> _Tasks to carry out_:
1. Rewrite the passage on Dr. Kopeček's research, beginning at the words "Dr. Kopeček’s has" and stopping after "for plastic surgery.", with "hydrogels" replaced by "gels" throughout.
2. According to the passage on Dr. Kopeček's research, why did he and his coworkers design macromolecular conjugates? Answer in one to three sentences.

Dr. Kopeček’s has an established and impressive record of overall research productivity. He has been working on the design, synthesis, and characterization of hydrogels for clinical applications and his synthetic work resulted in the first publication on stimuli-sensitive hydrogels, with this work ultimately resulting in clinical applications of hydrogels for plastic surgery.
His laboratory developed the area of soluble polymeric drug delivery systems. Together with his coworkers, he formulated and implemented a comprehensive approach to the problems of designing macromolecular conjugates to modulate the pharmacokinetics and tissue localization of therapeutic agents. He has made significant contributions to the science of controlled release including: 1) the development of polymers and copolymers of N-(2-hydroxypropyl) methacrylamide (HPMA) as drug carriers, 2) the introduction of enzymatically degradable derivatives of these polymers, 3) fundamental studies of the rates of enzymatic degradation of oligopeptide side-chains in polymers, 4)determination of the relationship between polymer structure and rates of endocytic uptake of those polymers into cells, 5) design and preparation of polymers capable of specific intralysosomal release of chemically bound therapeutic agents, and 6)fundamental studies of tissue localization of polymeric carriers bearing ligands for receptors expressed on the surfaces of specific target cells. HPMA copolymer-drug conjugates have been evaluated in clinical trials.

> _Data records_:

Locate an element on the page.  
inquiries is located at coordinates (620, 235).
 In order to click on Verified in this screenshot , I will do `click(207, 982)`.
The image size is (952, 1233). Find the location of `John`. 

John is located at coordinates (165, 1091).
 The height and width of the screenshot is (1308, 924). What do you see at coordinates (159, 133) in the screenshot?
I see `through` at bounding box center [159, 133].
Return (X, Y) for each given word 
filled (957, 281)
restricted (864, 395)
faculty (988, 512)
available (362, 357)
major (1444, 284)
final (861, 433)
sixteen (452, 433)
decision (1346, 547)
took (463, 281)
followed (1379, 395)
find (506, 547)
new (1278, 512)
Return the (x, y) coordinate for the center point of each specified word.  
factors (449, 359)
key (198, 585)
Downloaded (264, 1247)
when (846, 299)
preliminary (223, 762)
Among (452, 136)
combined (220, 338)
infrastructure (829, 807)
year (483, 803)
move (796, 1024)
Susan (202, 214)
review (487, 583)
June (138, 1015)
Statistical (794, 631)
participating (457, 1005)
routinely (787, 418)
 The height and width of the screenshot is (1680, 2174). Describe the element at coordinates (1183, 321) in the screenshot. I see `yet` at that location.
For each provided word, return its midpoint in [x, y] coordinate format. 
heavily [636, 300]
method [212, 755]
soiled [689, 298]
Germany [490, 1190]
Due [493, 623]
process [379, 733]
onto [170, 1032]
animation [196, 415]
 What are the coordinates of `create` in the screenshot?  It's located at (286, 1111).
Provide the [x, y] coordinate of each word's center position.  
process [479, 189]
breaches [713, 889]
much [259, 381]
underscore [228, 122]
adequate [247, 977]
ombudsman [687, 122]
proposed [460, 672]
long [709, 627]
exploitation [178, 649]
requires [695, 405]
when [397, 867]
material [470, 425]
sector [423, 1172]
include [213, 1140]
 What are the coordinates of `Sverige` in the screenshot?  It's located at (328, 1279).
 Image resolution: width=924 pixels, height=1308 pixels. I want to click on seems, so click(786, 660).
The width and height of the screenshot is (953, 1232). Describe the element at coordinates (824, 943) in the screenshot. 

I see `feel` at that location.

> _Answers by item_:
1.
Dr. Kopeček’s has an established and impressive record of overall research productivity. He has been working on the design, synthesis, and characterization of gels for clinical applications and his synthetic work resulted in the first publication on stimuli-sensitive gels, with this work ultimately resulting in clinical applications of gels for plastic surgery.

2. They designed macromolecular conjugates to modulate the pharmacokinetics and tissue localization of therapeutic agents.